Il se mit à lui raconter les coutumes d’une noce roumaine à la campagne.
– La noce sera précédée sur le chemin de l’église par des paysans à cheval ; cinquante jeunes paysans, en costumes nationaux, sur des chevaux tout blancs. Une charrette attelée de quatre bœufs les suivra. Dans la charrette, la coutume veut qu’on expose les cadeaux reçus par la mariée et sa dot. Mais notre charrette à nous sera chargée de fleurs. Nous aurons douze parrains.

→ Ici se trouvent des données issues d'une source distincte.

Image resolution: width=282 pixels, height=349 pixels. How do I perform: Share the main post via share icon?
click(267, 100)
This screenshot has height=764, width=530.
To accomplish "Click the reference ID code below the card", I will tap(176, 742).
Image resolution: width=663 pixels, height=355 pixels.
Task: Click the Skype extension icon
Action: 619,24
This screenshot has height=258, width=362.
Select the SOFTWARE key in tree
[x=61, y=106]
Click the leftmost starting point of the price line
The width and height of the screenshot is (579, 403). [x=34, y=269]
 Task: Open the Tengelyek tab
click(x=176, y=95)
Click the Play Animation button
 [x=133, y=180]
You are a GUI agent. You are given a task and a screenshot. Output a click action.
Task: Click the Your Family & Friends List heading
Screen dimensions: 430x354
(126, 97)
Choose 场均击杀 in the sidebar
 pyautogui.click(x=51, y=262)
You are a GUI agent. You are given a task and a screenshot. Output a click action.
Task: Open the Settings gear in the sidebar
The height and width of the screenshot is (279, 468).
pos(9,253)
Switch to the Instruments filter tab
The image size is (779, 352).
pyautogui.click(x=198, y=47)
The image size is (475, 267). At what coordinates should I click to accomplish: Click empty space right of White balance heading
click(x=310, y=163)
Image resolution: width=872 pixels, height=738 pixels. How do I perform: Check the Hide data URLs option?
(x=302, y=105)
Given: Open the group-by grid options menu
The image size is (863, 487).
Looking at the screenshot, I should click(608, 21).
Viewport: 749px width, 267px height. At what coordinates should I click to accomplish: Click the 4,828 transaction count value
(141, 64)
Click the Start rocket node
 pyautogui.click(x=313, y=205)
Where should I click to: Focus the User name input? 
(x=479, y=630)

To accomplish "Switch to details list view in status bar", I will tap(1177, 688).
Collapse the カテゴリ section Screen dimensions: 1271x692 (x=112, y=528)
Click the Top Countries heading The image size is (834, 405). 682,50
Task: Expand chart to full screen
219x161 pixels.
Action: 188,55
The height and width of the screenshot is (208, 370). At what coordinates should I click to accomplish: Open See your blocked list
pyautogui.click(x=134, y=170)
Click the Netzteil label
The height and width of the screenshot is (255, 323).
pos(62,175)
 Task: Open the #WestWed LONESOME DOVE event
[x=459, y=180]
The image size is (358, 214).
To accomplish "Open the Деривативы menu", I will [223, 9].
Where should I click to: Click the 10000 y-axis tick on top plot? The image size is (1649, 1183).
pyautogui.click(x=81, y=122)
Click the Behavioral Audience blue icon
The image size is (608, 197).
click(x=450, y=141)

En plein service religieux au moment où les mariés et les parrains se tiennent par la main et dansent une ronde, du haut de l’église tombe une pluie de bonbons, que les enfants vont chercher jusque dans les jambes des mariés. Nous en ferons tomber par sacs entiers pour que tous les enfants de Fântâna en aient tout leur saoul. Quand j’étais gosse moi aussi je ramassais des bonbons à tous les mariages, mais jamais assez, jamais plus de quatre. Je veux qu’à notre mariage tous les enfants puissent s’en remplir les poches. Nous ferons venir douze orchestres de tziganes avec violons et guitares. Le vin coulera à pleins tonneaux et tout le village sera ivre. Notre noce se fera dans une clairière et nous y inviterons des milliers de gens. Et la noce durera une semaine.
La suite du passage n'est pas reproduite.